- Passage provided

Autoregressive Models — PixelCNN

Creating digits with deep generative models!

Walter Hugo Lopez Pinaya, Pedro F. da Costa, Jessica Dafflon

Apr 19, 2021 11 min read

This post is presented in towardsdatascience.com.

Hi everybody! This is our first post of a series about modern autoregressive models. Here are the topics we are going to cover in this series:

Summary

Autoregressive models — PixelCNN
Modelling coloured images
PixelCNN’s blind spot in the receptive field
Fixing the blind spot — Gated PixelCNN
Conditional generation with Gated PixelCNN
Gated PixelCNN with cropped convolutions
Improving performance — PixelCNN++
Improving sampling time — Fast PixelCNN++
Using attention mechanisms — PixelSNAIL
Generating Diverse High-Fidelity Images — VQ-VAE 2

The implementation for each one of these topics can be found in this repository.

Let’s start!

Introduction

Generative models are an important class of models from unsupervised learning that have been receiving a lot of attention in these last few years. These can be defined as a class of models whose goal is to learn how to generate new samples that appear to be from the same dataset as the training data. During the training phase, a generative model tries to solve the core task of density estimation. In density estimation, our model learns to construct an estimate — pmodel(x) — as similar as possible to the unobservable probability density function — pdata(x). It is important to mention that the generative model should be able to make up new samples from the distribution, and not just copy and paste existing ones. Once we have successfully trained our model, it can be used for a wide variety of applications that range from forms of reconstruction such as image inpainting, colourization, and super-resolution, to the generation of artwork.

There are a few different approaches that we can use to perform this probability density estimation, such as:

Generative Adversarial Networks (GANs) use an approach where the model performs an implicit density estimation. In this case, we train a model that can create samples from pmodel(x) without explicitly defining pmodel(x); the model learns a stochastic procedure that generates data but does not provide knowledge of the probability of observations or specify a conditional log-likelihood function;
Variational autoencoders (VAE) use an explicit density estimation but define an intractable density function with latent variables that cannot be optimized directly. So, to train the model, we derive and optimize the lower bound of likelihood instead (approximate density); we optimize the log-likelihood of the data by maximizing the evidence lower bound (ELBO) (more details can be found here and here);
Autoregressive (AR) models create an explicit density model that is tractable to maximize the likelihood of training data (tractable density). For this reason, with these methods, it is easy to compute the likelihood of data observation and to get an evaluation metric of the generative model.

As we mentioned, the autoregressive is one practical approach that provides an explicit modelling of the likelihood function. However, to model data with several dimensions/features, autoregressive models need to impose some conditions. First, the input-space X needs to have a determining ordering for its features. That is why autoregressive models are normally used for time series that have an intrinsic sequence of time steps. However, they can be employed for images by defining, for example, that the pixels on the left come before the ones on the right, and the ones on top before the ones on the bottom. Second, to tractably model the joint distribution of the features in a data observation (p(x)), the autoregressive approach casts p(x) as a product of conditional distributions.

- Information supplied
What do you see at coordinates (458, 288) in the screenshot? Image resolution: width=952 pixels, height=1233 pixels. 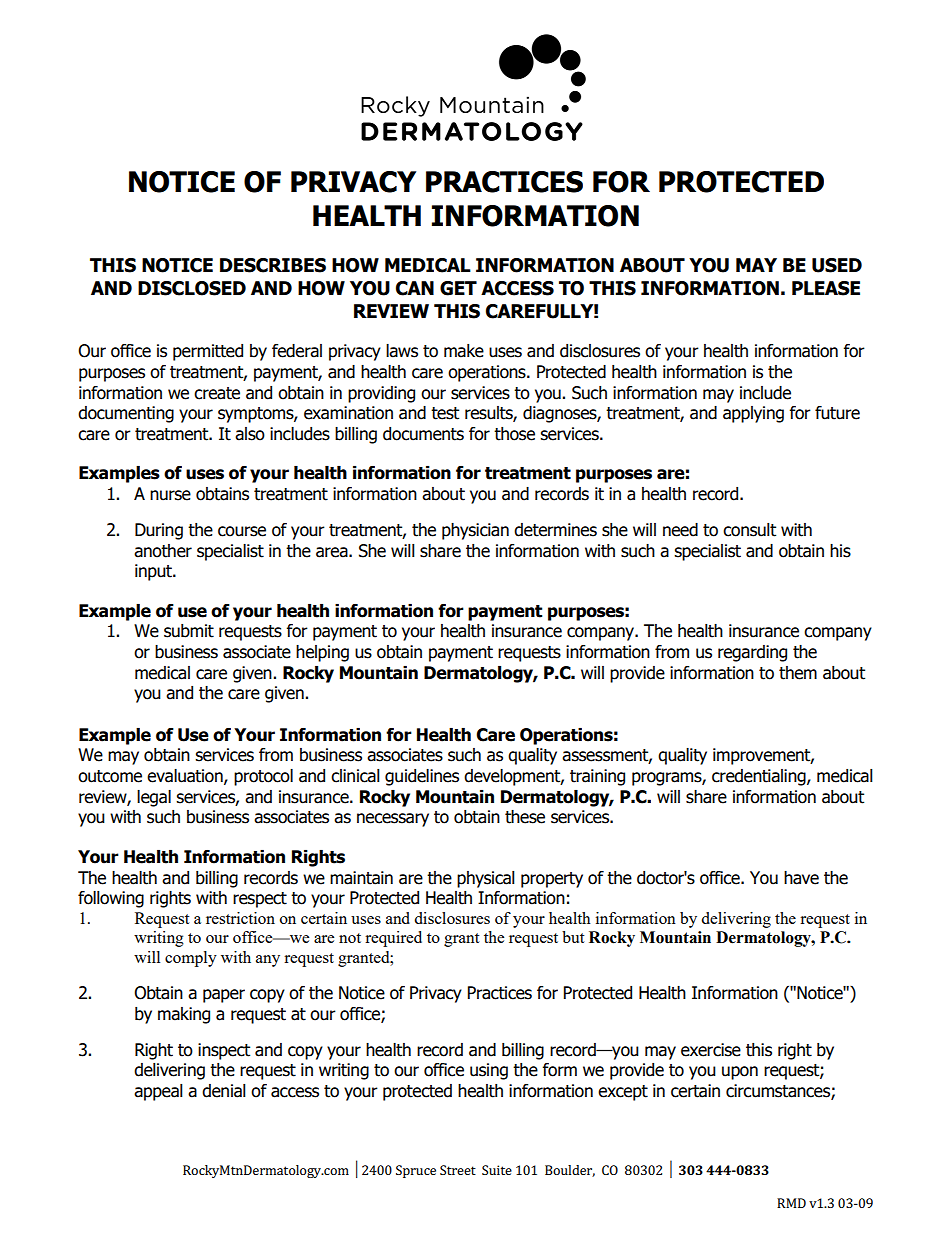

- Work to complete
Pick up the post on autoregressive models and PixelCNN after its last sentence and write the next part. The lines above have nothing to do with what follows.

- Result
Autoregressive models define the joint distribution using conditionals over each feature, given the values of the previous features. For example, the probability of a pixel from an image to have a specific intensity value is conditioned by the values of all previous pixels; and the probability of an image (the joint distribution of all pixels) is the combination of the probability of all its pixels. Therefore, autoregressive models use the chain rule to decompose the likelihood of the data sample x into a product of 1-dimensional distributions (equations below). The factorization turns the joint modelling problem into a sequence problem, where one learns to predict the next pixel given all the previously generated pixels.

These conditions (i.e. determining ordering and product of conditional distribution) are what mainly defines an autoregressive model.

Now, the big challenge is to calculate these conditional likelihoods $p(x_{i}| x_{1}, …, x_{i-1})$. How can we define these complex distributions in an expressive model that is also tractable and scalable? One solution is to use universal approximators, like deep neural networks.

PixelCNN

DeepMind introduced PixelCNN in 2016 (Oord et al., 2016), and this model started one of the most promising families of autoregressive generative models. Since then it has been used to generate speech, videos, and high-resolution pictures.

PixelCNN is a deep neural network that captures the distribution of dependencies between pixels in its parameters. It sequentially generates one pixel at a time in an image along the two spatial dimensions.

Using convolution operations, PixelCNN can parallelly learn the distribution of all pixels in the image. However, when determining the probability of a specific pixel, the receptive field of a standard convolutional layer violates the sequential prediction of autoregressive models. When processing the information of a central pixel, the convolutional filter considers all the pixels around it to calculate the output feature map, not only the previous pixels. Masks are then adopted to block information flow from pixels not yet predicted.

Masked convolutional layers

Masking can be done by zeroing out all the pixels that should not be considered. In our implementation, a mask with the same size of the convolutional filter with values 1 and 0 was created. This mask was multiplied with the weight tensor before doing the convolution operation. In the PixelCNN, there are two types of masks:

Mask type A: this mask is applied only to the first convolutional layer. It restricts access to the pixel of interest by zeroing the central pixel in the mask. This way, we guarantee that the model will not access the pixel that it is about to predict (in red in the figure below).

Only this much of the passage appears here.